What you should do: Write out the lines from the one containing "Click the 5,044 posts count" up to and including the one containing "pos(141,358)", without the pictures.

Supplied material:
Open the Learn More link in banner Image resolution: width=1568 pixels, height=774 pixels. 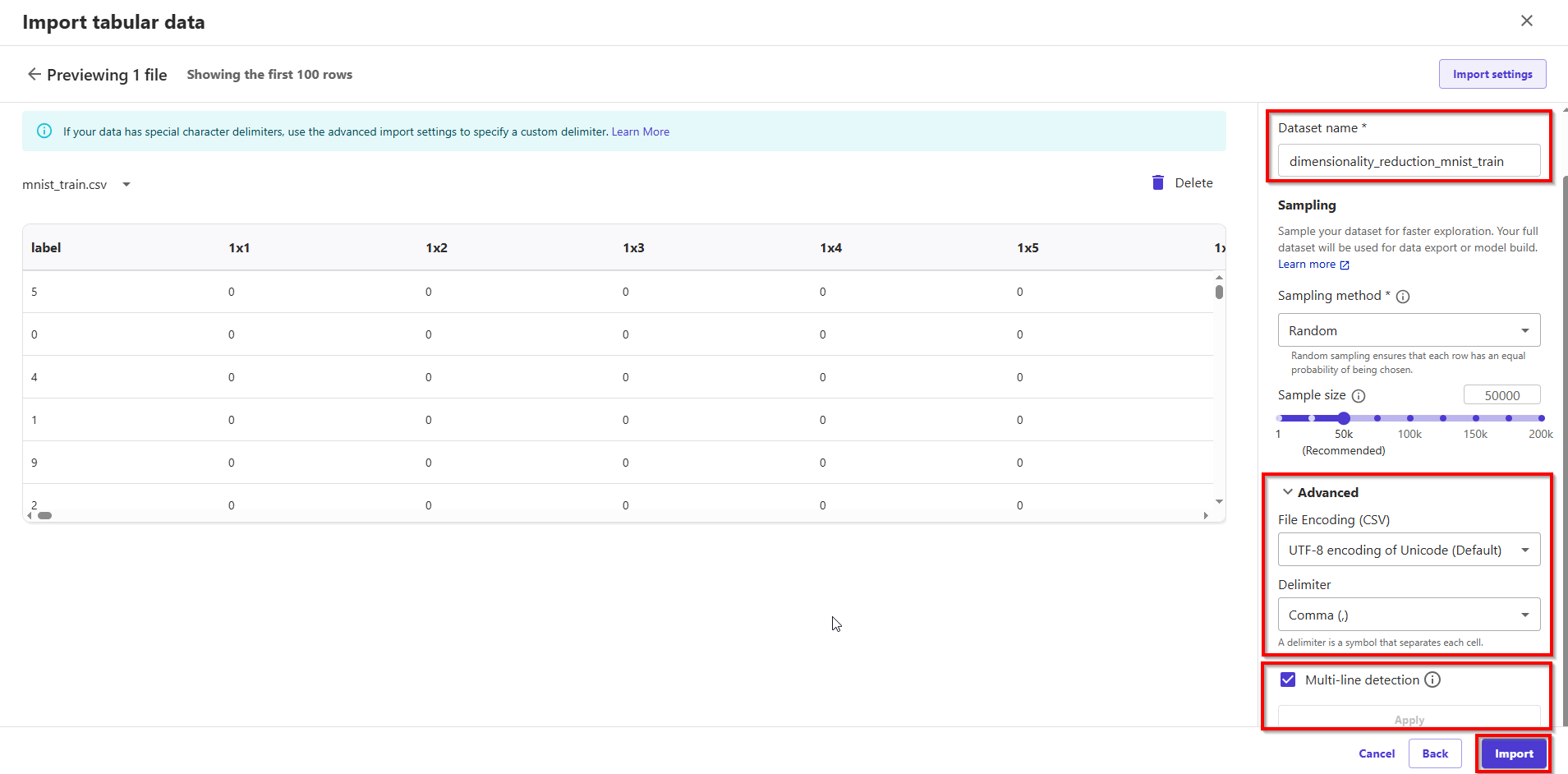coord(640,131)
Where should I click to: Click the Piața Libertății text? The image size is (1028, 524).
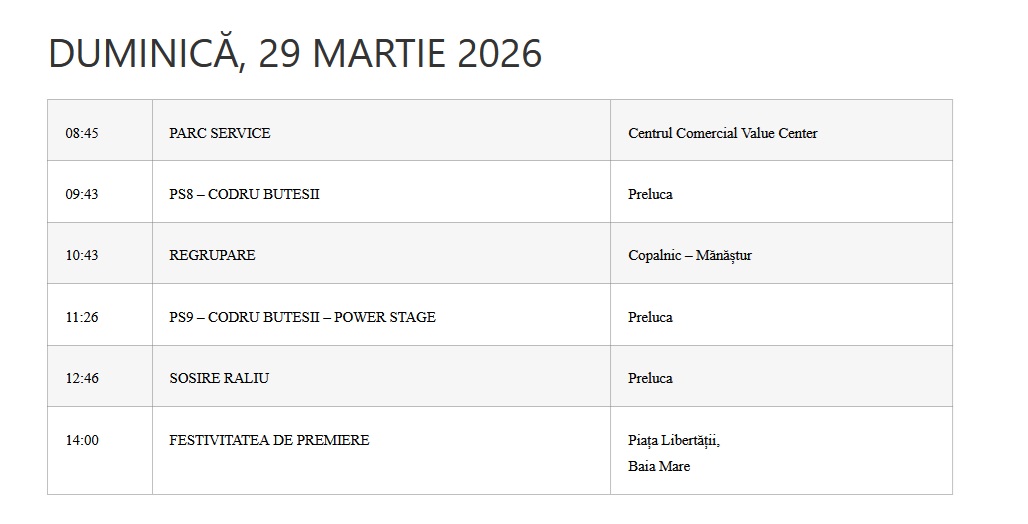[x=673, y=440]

---

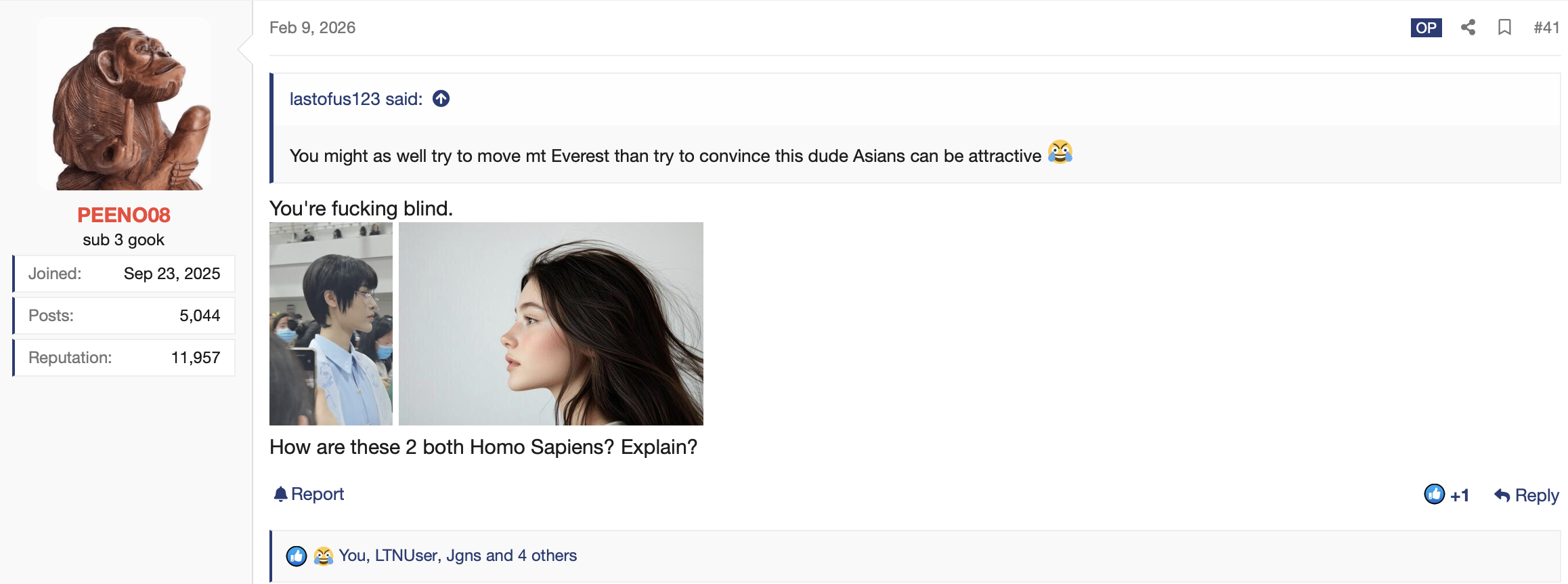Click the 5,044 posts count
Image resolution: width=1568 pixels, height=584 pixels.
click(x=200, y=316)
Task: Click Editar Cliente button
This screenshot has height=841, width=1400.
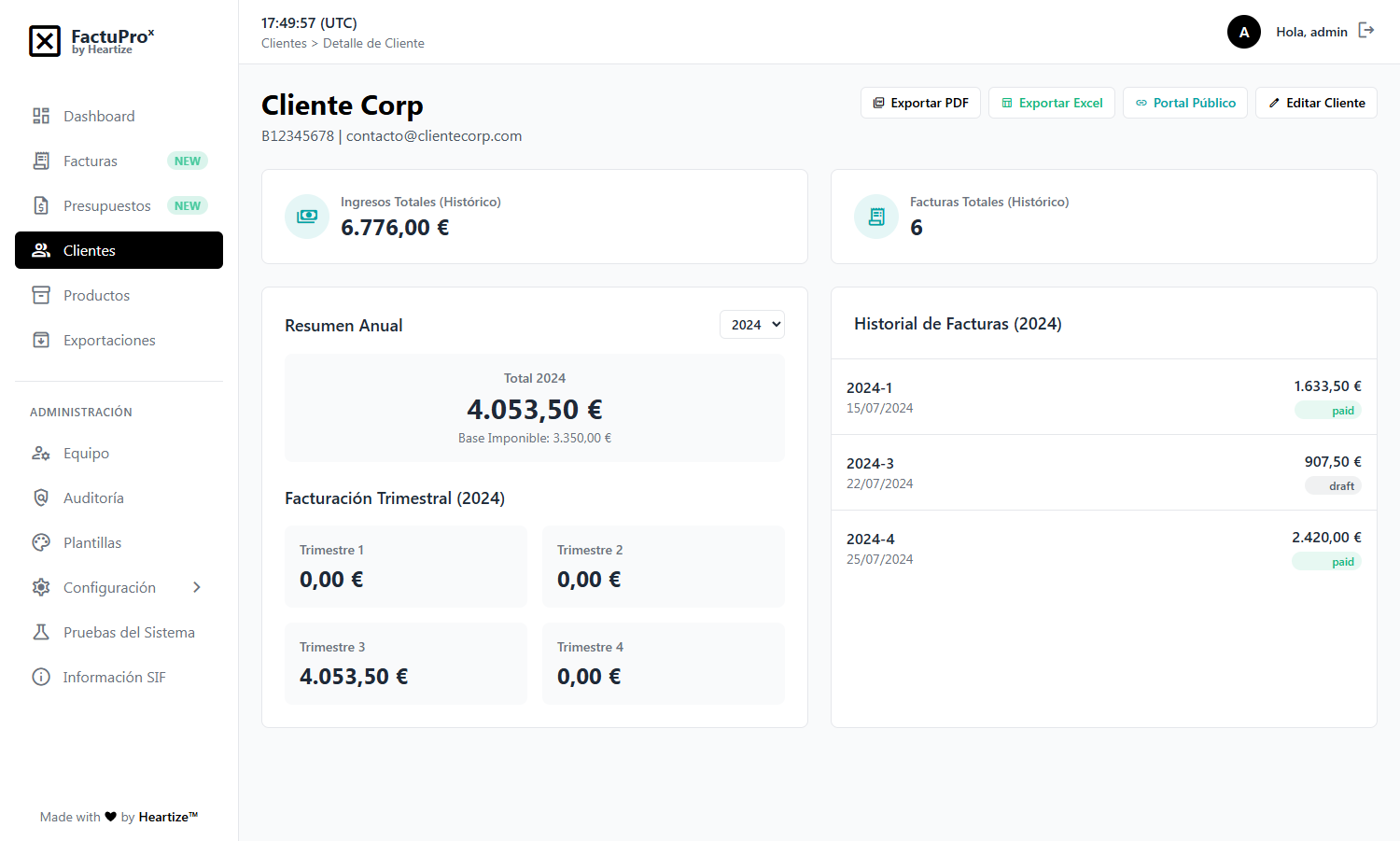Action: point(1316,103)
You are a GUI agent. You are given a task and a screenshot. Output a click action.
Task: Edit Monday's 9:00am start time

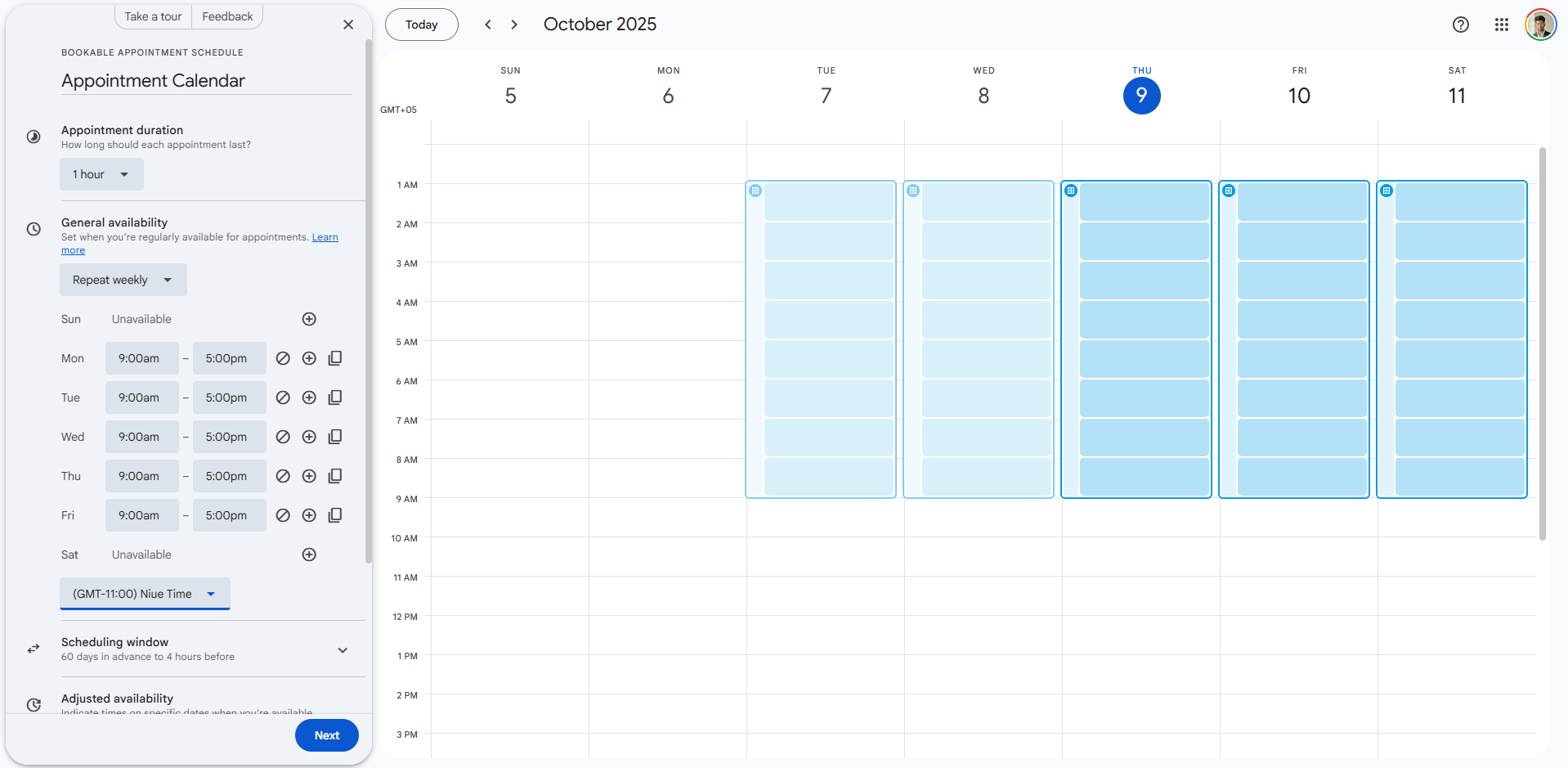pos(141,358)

Task response:
Click the 5,044 posts count
Image resolution: width=1568 pixels, height=584 pixels.
click(x=200, y=316)
Task: Click Editar Cliente button
This screenshot has height=841, width=1400.
Action: point(1316,103)
You are a GUI agent. You are given a task and a screenshot. Output a click action.
Task: Edit Monday's 9:00am start time

pos(141,358)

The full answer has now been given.